Soziale Wohnraumversorgung muss eine öffentliche, insbesondere städtische und kommunale Aufgabe sein, für die es einen gesetzlichen Auftrag gibt. Öffentliche Wohnungsgesellschaften, aber auch Genossenschaften sind besonders gefordert, wenn es um den realen Aufbau eines neuen gemeinnützigen Sektors geht, sobald die rechtlichen Voraussetzungen geschaffen worden sind.

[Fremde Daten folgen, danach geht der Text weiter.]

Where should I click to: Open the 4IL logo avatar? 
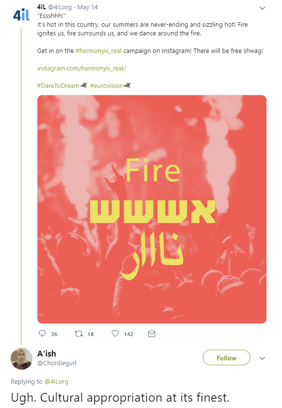click(21, 15)
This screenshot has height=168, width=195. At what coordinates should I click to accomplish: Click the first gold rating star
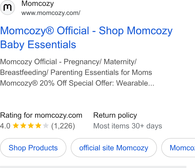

Die Gemeinnützigkeit im Wohnungsbau ist dem neoliberalen Umbau seit den 1980er und 90er Jahren zum Opfer gefallen. Jetzt, nach fast 30 Jahren neoliberaler Hegemonie des politischen Denkens, ist es an der Zeit, sie zurückzuerobern. Von den Parteien haben sich DIE LINKE und die GRÜNEN dies auf die Fahnen geschrieben. Die SPD ziert sich noch. Ob dort ein Umdenken möglich ist, ist zurzeit offen. Kämpfen wir also um gesellschaftliche und politische Mehrheiten für die Wiedereinführung der Gemeinnützigkeit in der Wohnungswirtschaft.


Dieser Beitrag wurde dem Bürger_innenbrief H. Sudmann / Chr. Schneider (beide MdHB, DIE LINKE) vom 16.05.2017 entnommen.